A truncated Great American Panel followed with Carol M. Swain who has a new book out, Be The People, pollster Pat Caddell, and me.

The segment began quietly enough. Caddell was struggling to recall the name of Aba Eban which I gladly supplied him. Carol praised the Tea Party, and I declared support for the Boehner deal based on the unsettling and very large cash flows out of money markets, an echo of the panic of 2008.

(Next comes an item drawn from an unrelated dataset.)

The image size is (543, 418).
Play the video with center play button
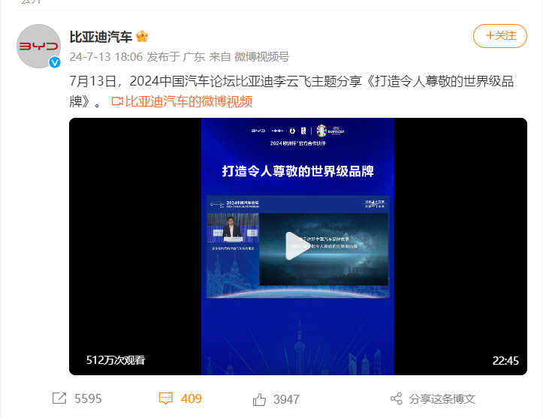(296, 246)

Then Caddell launched into one of his rants about everyone being irresponsible, which is just absurd cant, and when Caddell resorted to the old trick of demanding the right to talk in ever louder volume, I kept saying no. Bullies on panels are like bullies everywhere --give them an inch and they will rant for an hour. Caddell's schtick is old and tired but the crisis is real and immediate. The president and his Democratic allies have been radically irresponsible. Speaker Boehner is trying to lead but without any other serious leader in play save perhaps Mitch McConnell and Jon Kyl. When Caddell or anyone lumps in Kyl with Harry Reid, or Jim Jordan and Rand Paul with Bernie Sanders, and John Campbell with Barney Frank and Chuck Rangell, a gentleman rises to the defense of his friends. Caddell objected to be interrupted in his slander, and raged even to the point of grabbing my arm, an amusing breach of cable decorum.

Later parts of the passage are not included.